Spiegel Online | 16.08.2017

Libyen droht mit Gewalt, Italien schickt Kriegsschiffe: Im Streit über die Flüchtlingshilfe im Mittelmeer steigt der Druck auf freiwillige Retter. Einige wollen trotzdem weitermachen. Hier sagen sie, warum.

Von Peter Maxwill

Für die Seenotretter im Mittelmeer war es bislang keine gute Woche – und es könnte noch deutlich schlimmer werden: Libyen hat Hilfsorganisationen aufgefordert, sich von den Küsten des nordafrikanischen Landes fernzuhalten. Italien plant dort zudem eine Militärmission, die EU hält sich weitgehend bedeckt.
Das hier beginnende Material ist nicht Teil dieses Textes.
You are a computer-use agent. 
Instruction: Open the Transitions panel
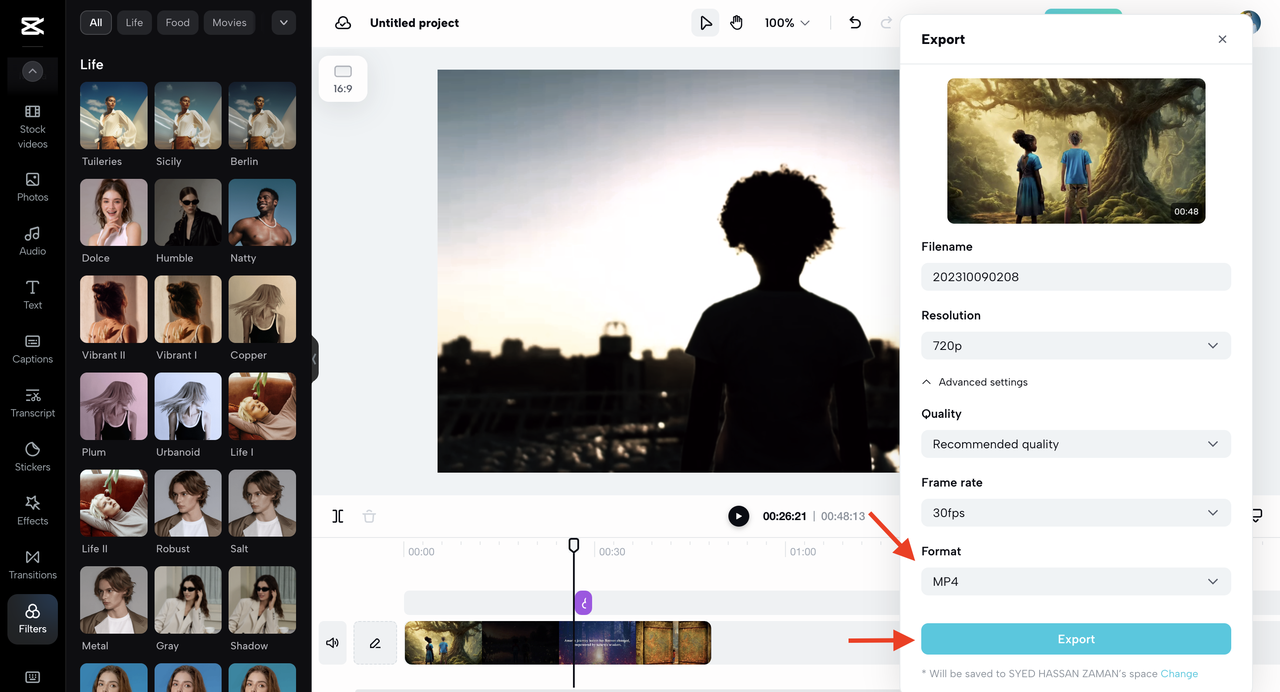pyautogui.click(x=32, y=564)
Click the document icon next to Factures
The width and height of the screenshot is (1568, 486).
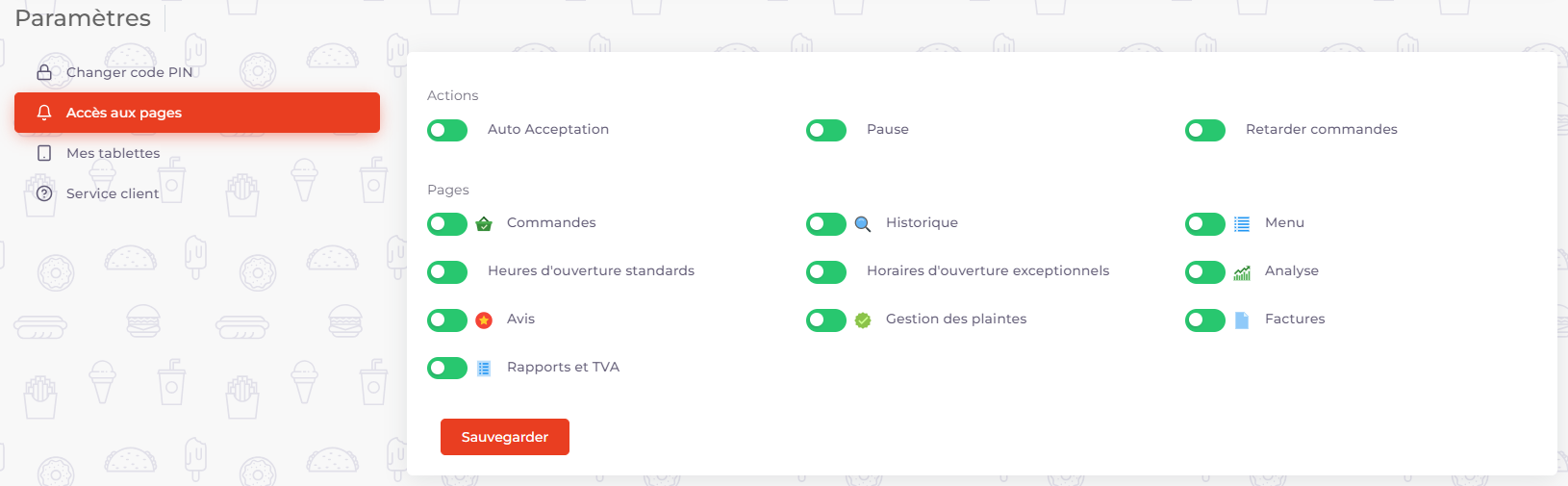coord(1242,320)
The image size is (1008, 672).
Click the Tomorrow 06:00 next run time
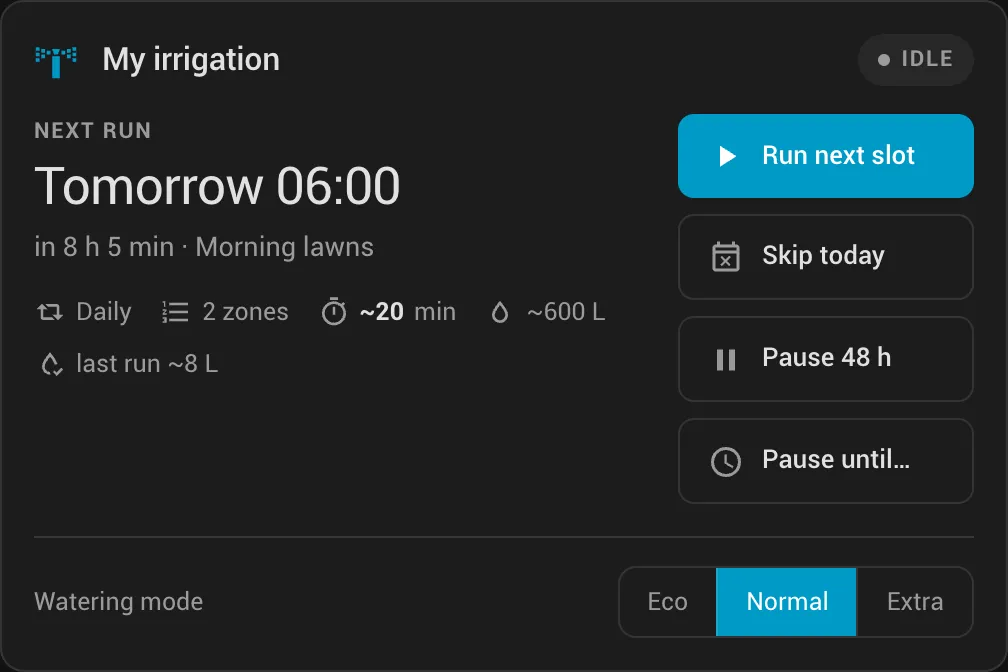[x=217, y=186]
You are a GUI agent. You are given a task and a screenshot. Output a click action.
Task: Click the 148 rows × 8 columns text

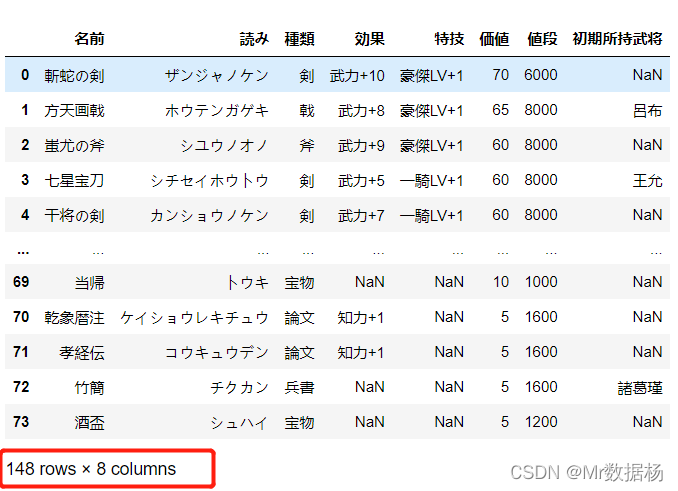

Am Wochenende hatten Hilfsorganisationen wie Sea Eye, Ärzte ohne Grenzen und Save the Children angekündigt, sich vorerst aus dem Rettungsgebiet vor der nordafrikanischen Küste zurückzuziehen. Als Grund nannten sie Drohungen und die Ankündigung aus Libyen, eine „Search and Rescue Zone“ auf internationale Gewässer auszuweiten. Als eines der letzten Schiffe privater Helfer kreuzt nun noch die „Aquarius“ von der Organisation SOS Méditerranée im Mittelmeer.